The Supreme Court has declined to hear a case brought on by hospital groups seeking to stop site-neutral payment rates for outpatient clinic visits.

The Supreme Court has declined to take up a lawsuit filed by the American Hospital Association (AHA) that aimed to reverse Medicare’s site-neutral payment policy for clinic visits furnished to beneficiaries in hospital outpatient departments.

AHA filed the lawsuit in May, arguing that the site-neutral payment policy finalized in the 2019 Outpatient Prospective Payment System (OPPS) rule harmed access to care for hospital outpatients. However, the suit was one of many challenges brought on by AHA and other hospital groups wanting to reverse the policy.

Lower courts have twice sided with AHA and other plaintiffs, deciding that HHS exceeded its statutory authority by reducing Medicare rates for certain services delivered by off-campus provider-based departments to control growth in volume in this setting. But a three-judge appeals panel reversed that decision last July.

AHA had called on the Supreme Court in February to hear the case, as well as a case challenging cuts to Medicare reimbursement for 340B hospitals.
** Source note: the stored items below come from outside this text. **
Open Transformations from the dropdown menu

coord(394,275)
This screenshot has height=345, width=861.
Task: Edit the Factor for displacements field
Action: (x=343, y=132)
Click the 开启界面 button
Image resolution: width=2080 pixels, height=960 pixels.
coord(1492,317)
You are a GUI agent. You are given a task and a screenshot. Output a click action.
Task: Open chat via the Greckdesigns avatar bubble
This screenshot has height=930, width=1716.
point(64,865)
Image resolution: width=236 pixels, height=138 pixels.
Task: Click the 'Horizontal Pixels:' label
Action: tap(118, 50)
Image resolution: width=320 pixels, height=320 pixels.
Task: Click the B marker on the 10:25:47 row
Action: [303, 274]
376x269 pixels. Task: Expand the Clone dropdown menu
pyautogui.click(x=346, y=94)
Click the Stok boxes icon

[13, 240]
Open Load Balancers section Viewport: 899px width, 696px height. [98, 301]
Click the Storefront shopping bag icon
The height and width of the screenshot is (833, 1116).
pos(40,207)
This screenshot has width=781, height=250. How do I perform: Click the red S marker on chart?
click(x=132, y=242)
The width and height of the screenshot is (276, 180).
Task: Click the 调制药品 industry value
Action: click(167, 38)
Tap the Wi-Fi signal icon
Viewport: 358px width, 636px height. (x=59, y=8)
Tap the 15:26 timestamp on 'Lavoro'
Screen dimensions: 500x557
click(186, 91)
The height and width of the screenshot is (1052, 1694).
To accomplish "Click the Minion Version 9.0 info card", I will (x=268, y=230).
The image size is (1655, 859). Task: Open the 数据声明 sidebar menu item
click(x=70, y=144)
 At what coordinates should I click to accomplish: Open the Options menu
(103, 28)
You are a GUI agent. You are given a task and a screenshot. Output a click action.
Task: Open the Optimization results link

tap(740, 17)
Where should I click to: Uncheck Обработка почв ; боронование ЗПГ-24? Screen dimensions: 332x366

“We are disappointed that the U.S. Supreme Court has declined to hear the compelling arguments in our case on payment cuts for hospital outpatient visits,” Melinda Hatton, AHA’s general counsel, said publicly. “These cuts to hospital outpatient departments directly undercut the clear intent of Congress to protect them because of the many real and crucial differences between them and other sites of care.”

AHA recently published a study finding that Medicare beneficiaries treated at hospital outpatient departments are more likely to be low-income and have severe chronic conditions than those seen in independent physician offices.

The study’s findings suggest that site-neutral payments may limit access to care for the most at-risk patients, researchers reported.

“Hospital outpatient departments are held to higher regulatory standards and are often the only point of access for patients with the most severe chronic conditions, all of whom receive treatment regardless of ability to pay,” Hatton recently stated. “While we are disappointed, we will continue to fight to ensure the ability of all hospitals and health systems to continue to provide the essential services and programs their patients and communities need to realize their highest potential for health.”

The Supreme Court’s decision to not hear the case paves the way for HHS to implement site-neutral payments for clinic visits as planned. The federal department expects the policy to save Medicare about $800 million in 2020.

Research from the Medicare Payment Advisory Commission has also indicated that higher reimbursement rates for services delivered in hospital outpatient departments as been a catalyst for physician practice acquisitions.

The high court did not give a reason why it declined to take up the challenge, according to it’s Order List released on June 28th.